Let me first comment on your definition of $\Bbb N$. There are many ways to define $\Bbb N$, and there's one quite close to your intuitive understanding of what $\Bbb N$ is. The axioms are called the Peano axioms, and I'll state them here:
- $1$ is a natural number ($1\in\Bbb N$)
Then we define an $S(n)$ function (known as the successor function, but know that although intuitively, this should be $n+1$, the axioms say nothing about what $+$ means, and only uses $S$ to define the natural numbers)
- For all natural $n$, we know $S(n)$ must be a natual number ($n\in\Bbb N\implies S(n)\in\Bbb N$)
- For all natural $n$ and $m$, $n=m$ if and only if $S(n)=S(m)$ (that is to say, $S$ is an injection).
- For every natural $n$, $S(n)=1$ is false (that is, no natural number has $1$ as successor).

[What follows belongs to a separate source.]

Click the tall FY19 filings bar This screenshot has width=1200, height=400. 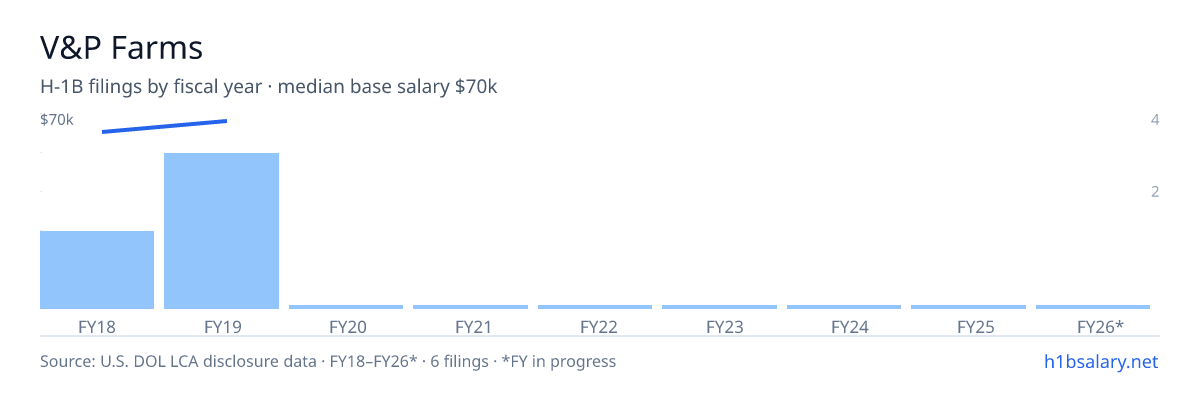coord(221,231)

Now the important thing to note at first, is that the axioms say nothing about $2$, $3$, $1000$, or any other "numbers" (strings of digits); it merely shows us the structure of the natural numbers. To make it easier for ourselves, people've thought up symbols for each of these elements to be able to express them, but we could just as well give them other symbols. We could even give one symbol to each natural number, while maintaining the structure (for example, we can call $23$ the symbol $\circ$ and $24$ the symbol $\square$ and then $S(\circ)=\square$). As long as we follow the rules that are the axioms, we are still working with the same set, $\Bbb N$, but simply with a different representation of it. Now if we were to give each number its own symbol, it makes total sense that each number has a finite amount of "digits" - the word "digit" doesn't even mean anything here, since each number is one symbol anyway. See how we can have infinitely many natural numbers, while none has an infinitely long representation?
Furthermore, when you write $141258173412873\cdots$, you're not writing down an infinite number, since it must end somewhere (at the decimal dot), and since it starts, it cannot be infinite. But then you might ask, but what about $\cdots 141258173412873$? Is that a natural number? The question I would ask you then is: which one do you mean? If you were to write numbers this way, you cannot have a unique representation of each one. Also (going back to the axioms), how many times would you have to do $S$ on $1$ to get to that number? The axioms only state things about doing $S$ a finite amount of times, and your number would then require to do $S$ exactly $\cdots 141258173412872$ times, but this is not finite!
I think what you were stuck on before (and hopefully aren't anymore, after my and many other's attempts to explain it) is to wrap your head around the concept of infinity. How can you have infinitely many, but all finite numbers? It takes time and a lot of thought to get familiar with it, but I'm sure you have the motivation and the mind to do this. My main point is, don't think about natural numbers (or numbers from any set) as strings of digits, but rather as mathematical objects defined by some rules (axioms). The strings of digits are merely a common representation of them.